How to Increase Stamina (even if you have arthritis): 3 Tips to Start TODAY

When looking at how to increase stamina, joint pain and osteoarthritis can feel like they are standing in the way of your progress. When you have increased difficulty getting around, you may also notice you become more short of breath or you get tired much quicker than you used to. Not being able to keep up can be frustrating. It is possible to improve your stamina even with osteoarthritis- you just need the right tips on how to make it happen.

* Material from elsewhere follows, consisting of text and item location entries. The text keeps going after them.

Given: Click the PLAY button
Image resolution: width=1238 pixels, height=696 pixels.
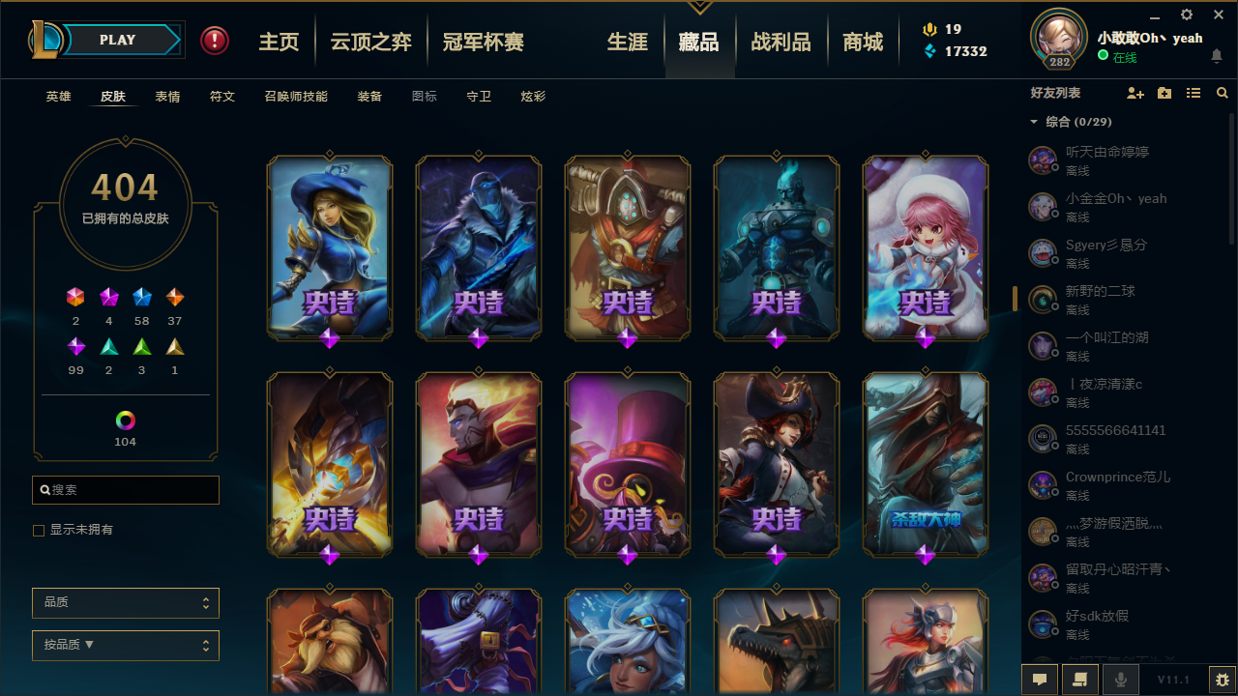Looking at the screenshot, I should [x=118, y=40].
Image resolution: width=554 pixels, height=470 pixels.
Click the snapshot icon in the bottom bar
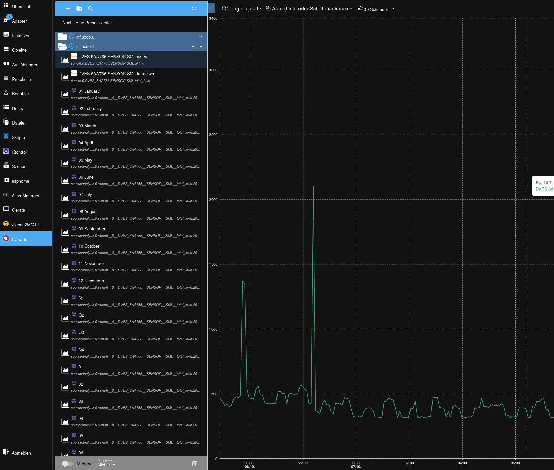click(195, 464)
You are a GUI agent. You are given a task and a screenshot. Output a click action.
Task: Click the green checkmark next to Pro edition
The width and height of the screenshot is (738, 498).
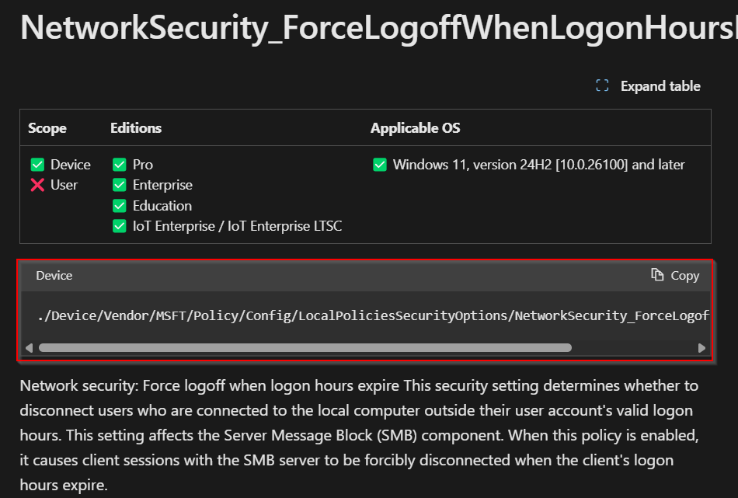coord(119,164)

I know right now it may seem like you simply have to live with decreased stamina. That you will have to live with the fact that you won’t be able to keep up or move as quickly as you once did. 

If you are dealing with joint pain and stiffness, you likely have decreased how much you move. This can lead to decreases in strength, endurance, and balance. All three of these factors play a significant role in how much activity you can handle and for how long. 

Before we get into the tips, I would first like to show you what is possible. Many members inside my signature membership, Adventurers for Life, started where you are right now. Whether it’s significant pain, muscle weakness, lack of confidence in movement, loss of balance, loss of mobility, increased stiffness or a combination of a few- there is hope.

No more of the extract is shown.